Could you transcribe all of the data exactly and skip any pictures?

══════════

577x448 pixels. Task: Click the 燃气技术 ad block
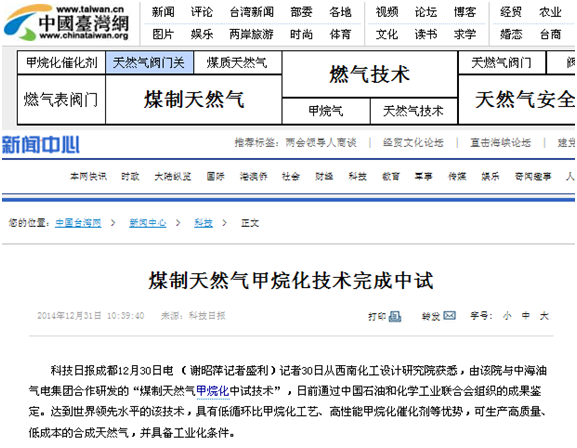tap(369, 74)
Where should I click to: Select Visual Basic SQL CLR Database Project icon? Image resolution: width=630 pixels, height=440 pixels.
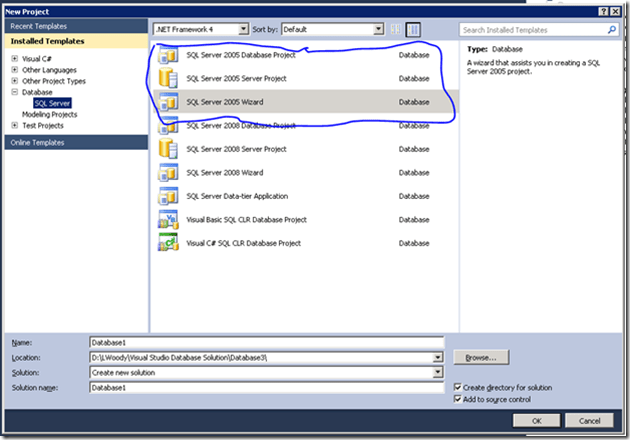(168, 220)
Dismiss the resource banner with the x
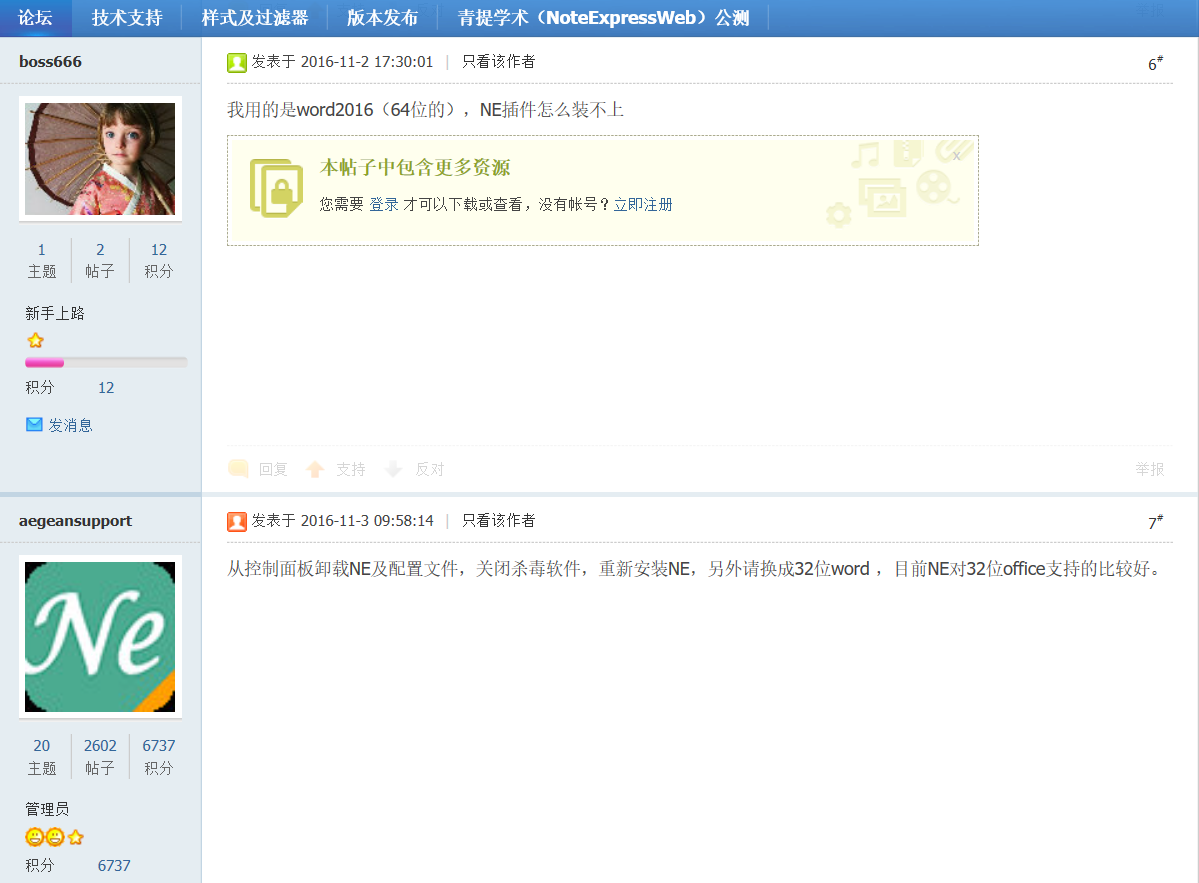The height and width of the screenshot is (883, 1199). [956, 154]
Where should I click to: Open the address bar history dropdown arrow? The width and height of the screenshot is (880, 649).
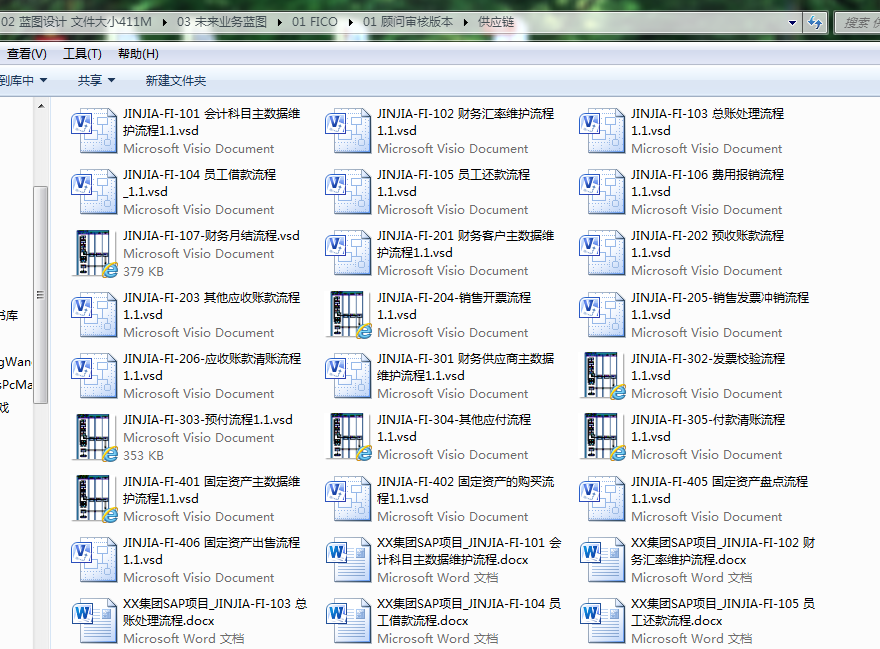point(791,22)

══════════

• **SOLUTION TO THIS TASK**:
577x448 pixels. Task: Click the 燃气技术 ad block
tap(369, 74)
Where should I click to: Select Visual Basic SQL CLR Database Project icon? Image resolution: width=630 pixels, height=440 pixels.
(168, 220)
Dismiss the resource banner with the x
The height and width of the screenshot is (883, 1199). [956, 154]
Where should I click to: Open the address bar history dropdown arrow? The width and height of the screenshot is (880, 649).
point(791,22)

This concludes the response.